Anatomical Echoes in Geometric Shapes

A key insight from a ongoing display is how it traces these medical undercurrents within creations that superficially look completely abstract. Around 1985, the artist created a group of shaped canvases – trapeziums, as they came to be known. Art writers grouped them with the popular geometric abstraction trend. Yet, the actual inspiration was found subsequently, while examining her personal papers.

“I asked her, how do you produce the trapeziums?” states an associate. “Her response was straightforward: it's a human face.” Those characteristic colours – known among associates as her personal red and blue – were the exact shades employed to depict cervical arteries in medical texts for a surgical anatomy textbook utilized in medical faculties across Europe. “The connection was that both colors surfaced simultaneously,” the narrative adds.
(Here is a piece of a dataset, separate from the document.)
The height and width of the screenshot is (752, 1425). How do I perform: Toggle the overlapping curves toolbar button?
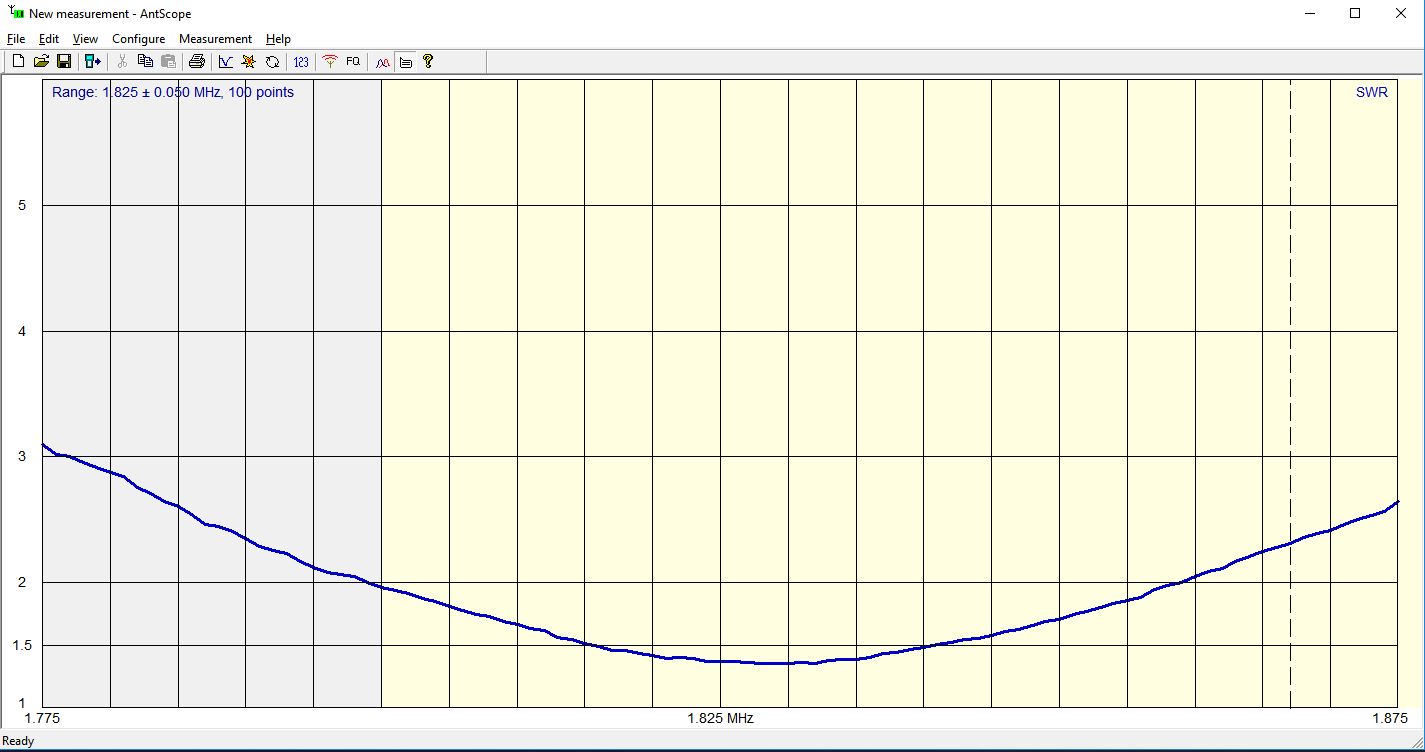382,62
The angular paintings were actually abstracted human forms – painted while she worked on anatomical illustrations by day.

Embracing Ephemeral Elements

In the late 70s and early 80s, the artist's work shifted direction again. She started making assemblages from twigs secured with hide. She positioned gatherings of osseous material, floral remains, seasonings and cinders. Questioned about the move to natural substances, Schubert explained that art “was completely desiccated in the concept”. She felt compelled to transgress – to engage with truly ephemeral substances as an answer to conceptually sterile work.

A 1979 piece entitled 100 Roses, involved her removing petals from a hundred blooms. She braided the stems into round arrangements positioning the floral remnants in the center. Upon being viewed while organizing a show, the work maintained its impact – the leaves and petals now completely dried out though wonderfully undamaged. “The aroma remains,” a viewer remarks. “The colour is still there.”

A Practitioner of Secrecy

“I prefer to stay cryptic, to hide my intentions,” she revealed in terminal-year interviews. Secrecy was her strategy. She would sometimes exhibit fake works while hiding originals under her bed. She destroyed certain drawings, keeping merely autographed copies. Although she participated in global art events and gaining recognition as a trailblazer, she gave almost no interviews and her art was predominantly unrecognized abroad. An ongoing display represents the initial large-scale presentation of her work internationally.

Confronting the Violence of War

The 1990s arrived, bringing the Yugoslav Wars. Violence reached Zagreb itself. The artist answered with a group of mixed-media works. She adhered press images and headlines onto panels. She duplicated and expanded them. Then she painted over everything in acrylic – dark stripes akin to product codes. {Geometric forms obscured the images beneath|Angular shapes hid the pictures below|

Jennifer Nguyen
Jennifer Nguyen

A financial analyst with over a decade of experience in global markets, specializing in portfolio management and risk assessment.